Через неделю, 26 апреля, состоялась премьера «Нарцисса». Этот спектакль был создан Фокиным в спешке по мотивам балета Черепнина «Нарцисс и Эхо», потому что Равель не успевал закончить в срок партитуру «Дафниса и Хлои» (это не помешало Дягилеву использовать в новом балете множество деталей, подготовленных для «Дафниса», включая декорации Бакста!). Черепнин стоял за пюпитром; по словам Бенуа, «Нарцисс» – его лучшее произведение, несмотря на довольно банальный сюжет, который лишь повторял «Метаморфозы» Овидия. Нижинский танцевал главную мужскую партию. В его Нарциссе многие детали основывались на тех находках, которые родились, когда он пытался выразить образы и ритмы Древней Греции, создавая «Послеполуденный отдых фавна». «Вацлав (…) никогда не был так красив, как в роли Нарцисса» (Бронислава). Облаченный в белоснежную тунику и парик с длинными белыми локонами, он казался восхитительным греческим юношей; его грим, который, как и оформление спектакля, создал Бакст, выглядел необычно, даже странно, так как художник создал совершенно новый оттенок: к жидкому лимонно-желтому гриму он добавил немного охры. Этот странный тон, нанесенный на все тело танцовщика, делал выразительнее красоту Нарцисса и придавал его фигуре некоторую ирреальность. С другой стороны, как могло быть иначе? Ведь нельзя представить зрелище более мучительное, чем спектакль, состоящий из сцен, в которых обычный юноша занимается лишь тем, что любуется своим отражением в зеркальной водной глади! Разумеется, герой должен быть прекрасен! Несмотря на это, успех «Нарцисса» был весьма скромен.

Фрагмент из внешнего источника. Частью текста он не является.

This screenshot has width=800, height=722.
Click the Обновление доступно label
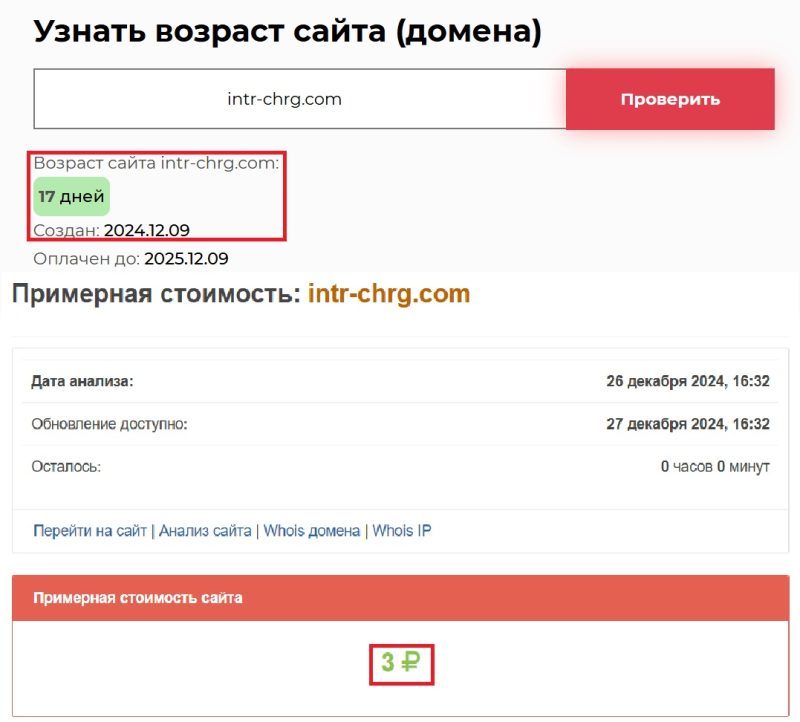[x=110, y=424]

По моему мнению, пишет Бенуа, неудача состояла в том, что этот сюжет абсолютно не подходил для балета. Оба протагониста, в сущности, самые статичные образы в греческой мифологии. Эхо заключена в пещеру, а Нарцисс лишен подвижности, погруженный в созерцание своей красоты. Я помню, как тяжело было Фокину внести хоть немного оживления в бесконечный «хореографический монолог» Нарцисса. Даже красота Карсавиной и совершенство ее классического исполнения не смогли помешать меланхолическому образу Эхо превратиться в образ скучающий. Оба танцовщика казались жертвами какого-то странного наваждения, и их было жаль.[103]
Вдобавок огромный искусственный цветок, появлявшийся из вод, поглотивших Нарцисса, смотрелся немного нелепо и походил скорее на какое-то лесное чудовище.
По окончании сезона в Монте-Карло вся труппа Русского балета отправилась в Рим; ехали поездом, заняв два заранее зарезервированных вагона. После приезда артистам оставалась всего неделя на репетиции. И прием им был оказан весьма прохладный. Первое время они репетировали в небольшом зале в подвале театра «Констанци». Помещение было низкое, без окон и с плохой вентиляцией. Стояла удушающая жара, и в зале было очень душно, а возможности репетировать на сцене театра итальянцы русским артистам не предоставляли. Стравинский с позволения дам сидел за роялем без пиджака, в одной рубашке. Карсавина писала:
По дороге в театр «Констанци» за мной часто заезжал Дягилев. «Говорите, маэстро? Ничего, старик [Че-кетти] подождет, просто грех сидеть в помещении в такое чудесное утро!» И он увозил нас с Нижинским в увлекательную экскурсию по городу, обращая наше внимание то на арку, то на какой-нибудь прекрасный вид, то на памятник. После прогулки он с рук на руки передавал нас маэстро и просил его не ругать «деток» за небольшое опоздание. Маэстро с необычной для него мягкостью прощал своих легкомысленных учеников: он знал, что мы сумеем наверстать упущенное. Правда, иногда ради поддержания дисциплины маэстро делал вид, что приходит в неописуемую ярость; он начинал размахивать тростью, давая нам возможность заблаговременно отступить, а потом швырял ее мне в ноги, но вовремя сделанный прыжок помогал спастись от этого метательного снаряда. (…) Здесь, у себя на родине (…) им овладевала неистовая жажда преподавания, и столь же неистовая жажда обучения овладевала нами с Нижинским.[104]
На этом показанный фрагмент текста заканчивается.